Brano da leggere |
►
Non credo proprio che, se si fa un discorso di sostanza, il patrimonio archeologico italiano sia più "tutelato" di quello inglese.

E' vero che in Italia la "tutela" formale risulta, almeno apparentemente, più severa, irrigidita com'è da tutta una serie di divieti ed obblighi in capo ai regnicoli (pardon.. volevo scrivere ai cittadini...), che ben poco potrebbero fare di loro iniziativa senza correre il rischio di commettere reati o illeciti amministrativi.

Questa però è pura teoria, nel senso che, come i fatti di cronaca dimostrano, lo Stato è disposto a "transigere" spesso e volentieri con i trasgressori (si vedano i condoni in materia di "abusi edilizi", che è l'altra faccia della medaglia del patrimonio culturale di un Paese), mentre è incline a perseguire cittadini onesti la cui unica colpa consiste nell'essersi scelti una passione o una professione rischiosa come quella della numismatica o dell'arte antica in generale.

Ma vogliamo dire una volta per tutte, in modo diretto e senza perifrasi, qual'è il motivo di tutto ciò?

La verità è che la tradizione culturale dei cittadini di questo paese, fatta eccezione per una minoranza (oserei dire, quasi patetica, di coscienze avvedute), non ha alcuna conoscenza del patrimonio culturale che ci circonda (ambiente incluso) nè tantomeno della storia e, dunque, non ha alcun rispetto effettivo di essi.
◄
Scrivi il seguito del brano sulla tutela del patrimonio archeologico in Italia, a partire dall'ultima frase riportata. I dati non hanno alcun ruolo in questo lavoro.

Estratto dei dati |
►
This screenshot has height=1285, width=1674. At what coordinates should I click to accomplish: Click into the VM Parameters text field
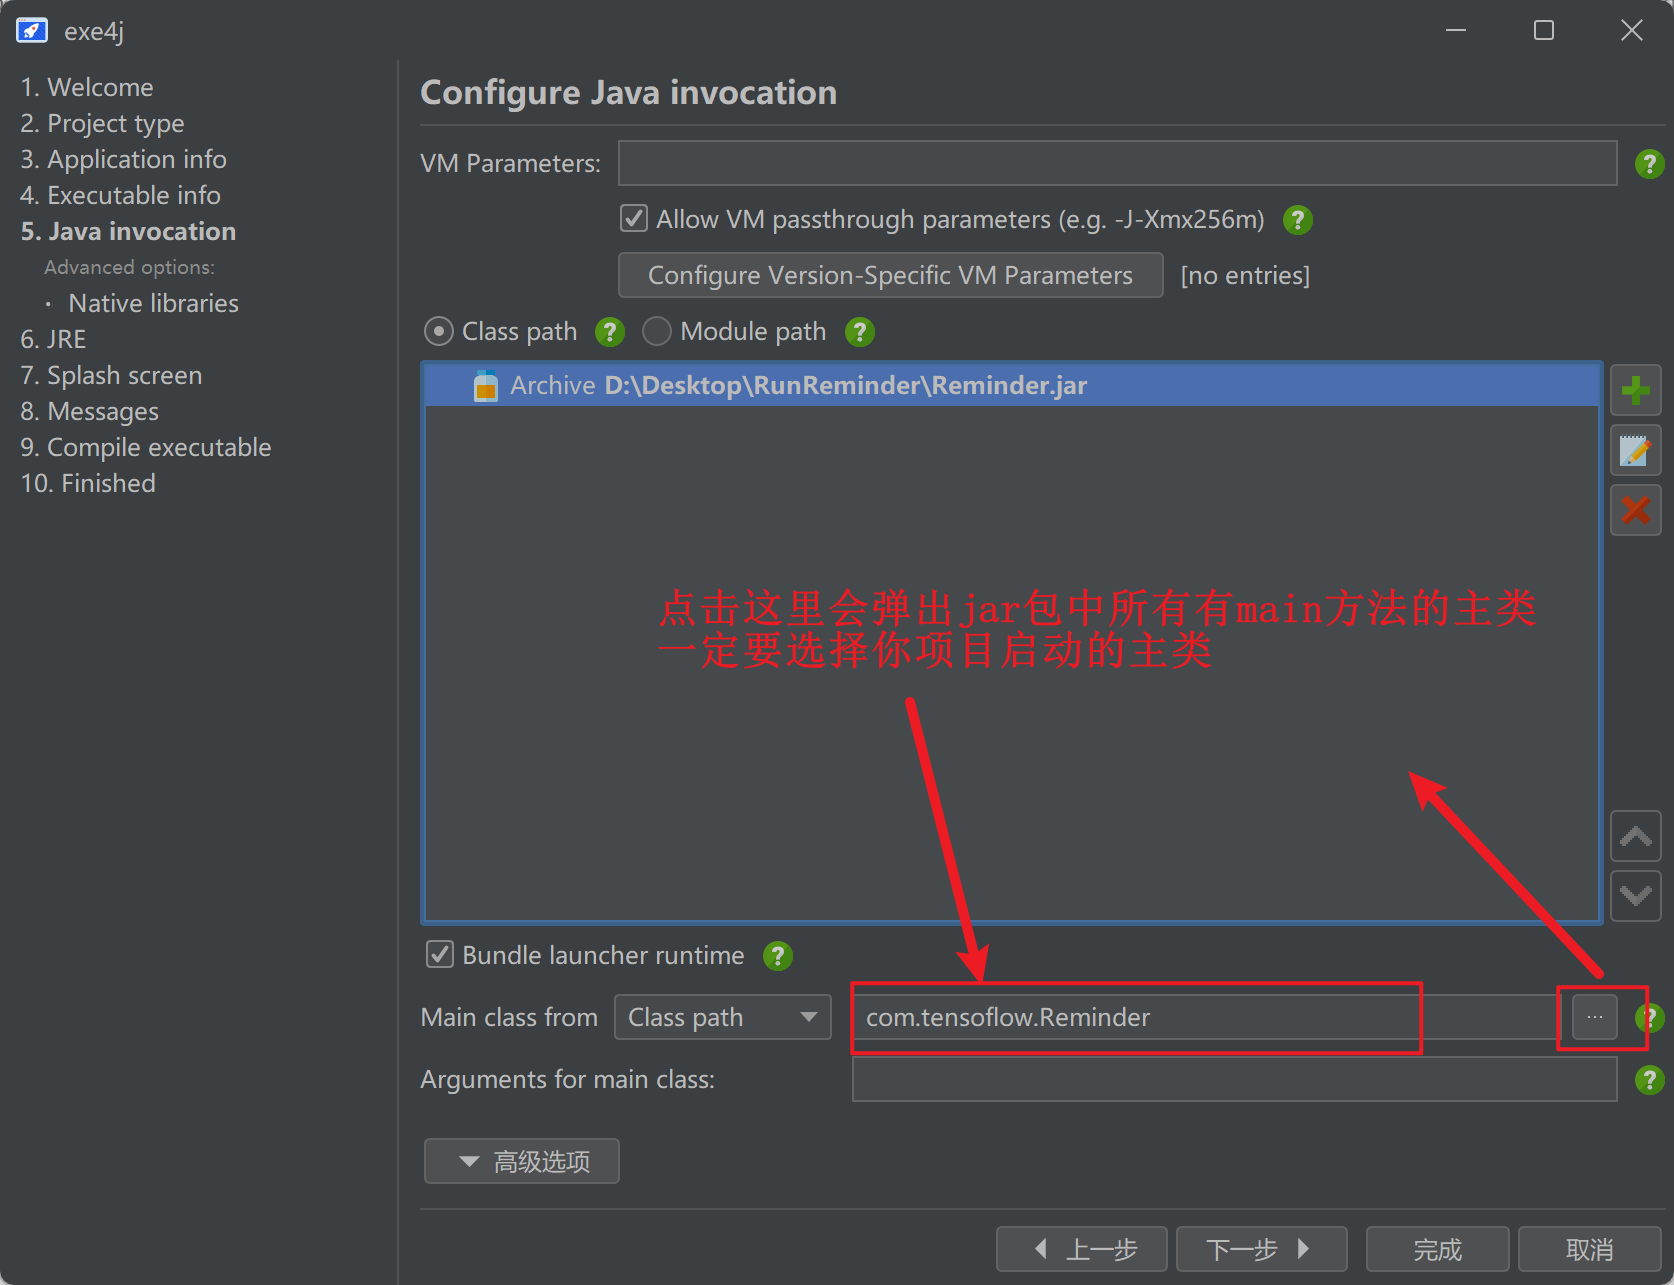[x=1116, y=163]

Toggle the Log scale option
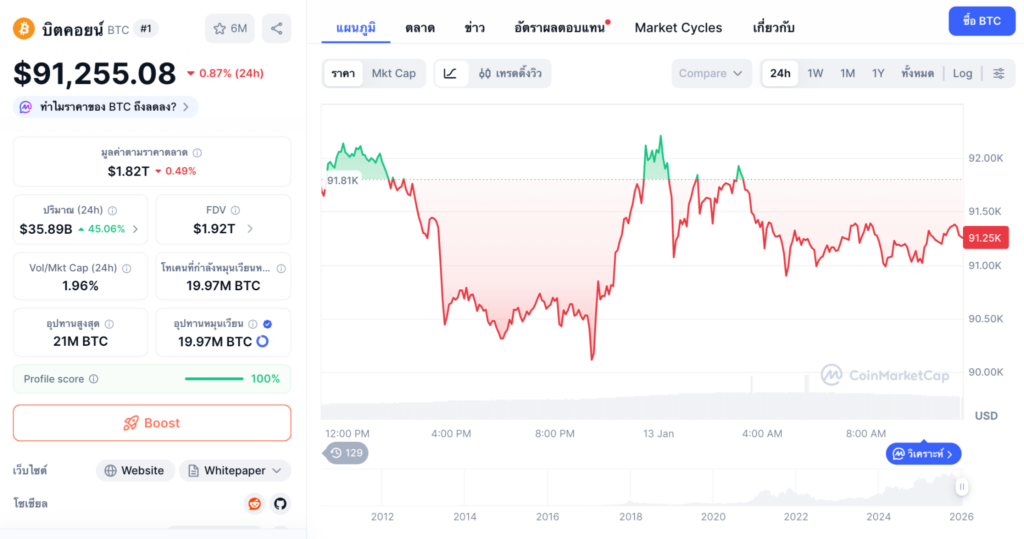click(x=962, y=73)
◄
Soluzione |
La sensibilità verso i beni culturali, che talvolta viene sbandierata pubblicamente qui e là dall'oratore di turno, è frutto della demagogia parolaia di qualche cialtrone in cerca di voti e che sarà il primo (c'è da scommetterci) ad avere la casa abusiva sugli scogli (ma sanata grazie ai condoni) e le anfore puniche in giardino.

Questo atteggiamento spiega tra l'altro come mai una materia così delicata come quella dei beni culturali e del paesaggio (che giustamente vengono ricompresi, quasi costituissero un unicum) inscindibile), è stata governata per circa 60 anni dai noti provvedimenti legislativi di concezione fascista, purtuttavia giudicati ancor'oggi più "liberali" del "Codice Urbani" (il che è tutto dire!!) e sia tuttora informata a divieti ed obblighi degni di un regime totalitario.

C'è però qualcosa nel nostro sistema che, se possibile, è anche peggiore del proibizionismo poliziesco.

Mi riferisco all'ignoranza (madre di tutte le storture) di molti di coloro che dovrebbero amministrare il nostro patrimonio culturale, all'ignavia (o forse dovrei dire alla connivenza?) di quei sindaci che per non scontentare nessuno lasciano che si devasti l'ambiente con i piccoli e grandi ecomostri, chiudendo non uno ma due occhi ed applicando la filosofia del ....chi me lo fa fare di pestare i piedi ad un possibile elettore?

Siamo però onesti fino in fondo con noi stessi: questa situazione da terzo mondo sottosviluppato rappresenta fedelmente il disprezzo che la maggioranza dei nostri connazionali nutre verso il patrimonio culturale ed ambientale: questa comunità è disposta a pagare per vedere un'oscenità (lo dico in senso laico) come il Grande Fratello e qualsiasi altra porcheria televisiva, ma se le domandate di spendere cinque euro per entrare in un museo o partecipare con un contributo economico al restauro di un'opera d'arte, allora aspettatevi un sicuro diniego (accompagnato forse anche dal "gesto dell'ombrello").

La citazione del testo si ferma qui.